Poder Legislativo

Projetos sobre trabalho escravo empacam há anos no Congresso

Pelo menos 16 projetos de lei relacionados ao tema tramitam no Senado e na Câmara. A maioria está estacionada há mais de dois anos. Levantamento mostra falta de empenho tanto dos membros do Legislativo como do Executivo
Por Beatriz Camargo e Iberê Thenório
 04/03/2008

As fiscalizações do Ministério do Trabalho e Emprego (MTE) bateram recorde em número de pessoas libertadas da escravidão em 2007, com 5.877 trabalhadores em 197 fazendas. Trabalho escravo e degradante estão cada vez mais em destaque no noticiário nacional, principalmente pelos recentes flagrantes em fazendas do setor canavieiro – vedete em tempos de coroação dos biocombustíveis. Exemplos disso foram as ações em propriedades do Grupo Carlos Lyra, em fevereirro último no estado de Alagoas; na Usina Debrasa, da poderosa Companhia Brasileira de Açúcar e Álcool (CBAA), em novembro de 2007, no Mato Grosso do Sul; além do flagrante na fazenda e usina Pagrisa, no Pará, em junho do mesmo ano, que libertou 1.064 trabalhadores.

Enquanto isso, no Congresso Nacional, a maioria das 16 principais matérias ligadas ao combate à escravidão está há mais de dois anos sem dar um passo na tramitação, fora das pautas de plenários e comissões ou aguardando designação de relatores. Nove projetos estão na Câmara e sete no Senado. Apenas cinco deles já passaram da primeira "etapa" e mudaram de uma Casa à outra, dentro do Parlamento que reúne representantes de todo o país.

Registros de localização de itens
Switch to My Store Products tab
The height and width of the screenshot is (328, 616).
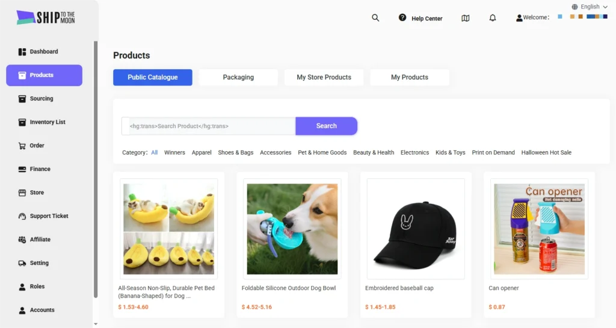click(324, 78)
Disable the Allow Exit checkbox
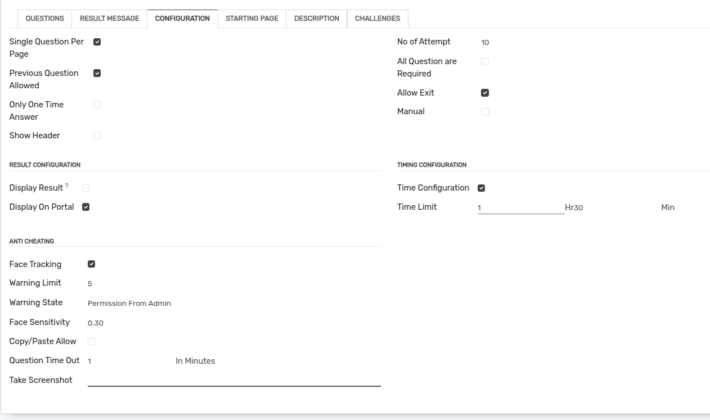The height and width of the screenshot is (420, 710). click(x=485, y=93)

- _Requisito A_
De acordo com o trecho citado sobre os projetos de lei de combate ao trabalho escravo, quantos trabalhadores foram libertados no flagrante na fazenda e usina Pagrisa?
- _Requisito B_
Continue o trecho citado sobre os projetos de lei de combate ao trabalho escravo no Congresso a partir da última frase apresentada.
Os registros constituem material independente do trecho citado.

- _Resposta esperada A_
1.064 trabalhadores.

- _Resposta esperada B_
A PEC 438/2001, conhecida como "PEC do trabalho escravo" é um exemplo do que acontece com projetos de lei (PLs) nas instâncias parlamentares. Aprovada em primeiro turno na Câmara dos Deputados em agosto de 2004, ela aguarda desde então a votação em segundo turno no Plenário. Entre todos os projetos sobre o tema que aguardam o crivo de senadores e deputados, é o que tem o andamento mais avançado.

Órgãos governamentais e entidades da sociedade civil de combate à escravidão consideram a PEC 438 um dos projetos mais importantes no enfrentamento a esse crime. Ela propõe mudança na lei que determina a expropriação de terras onde houver cultivo de plantas psicotrópicas ilegais, como a maconha. O trabalho escravo passaria a ser mais um motivo para o confisco, sem indenização.

Além dessa solução, outras propostas parlamentares sugerem aumento das multas e penas mais severas para o crime em questão, além de restrição a créditos financeiros e a contratos com estatais ou empresas mistas.

Projetos estacionados
Em levantamento anterior feito pela Repórter Brasil em junho de 2006, foram identificados 12 Projetos de Lei no Legislativo. De lá para cá, dois PLs foram arquivados, há projetos novos e, dos que já estavam listados, poucos avançaram.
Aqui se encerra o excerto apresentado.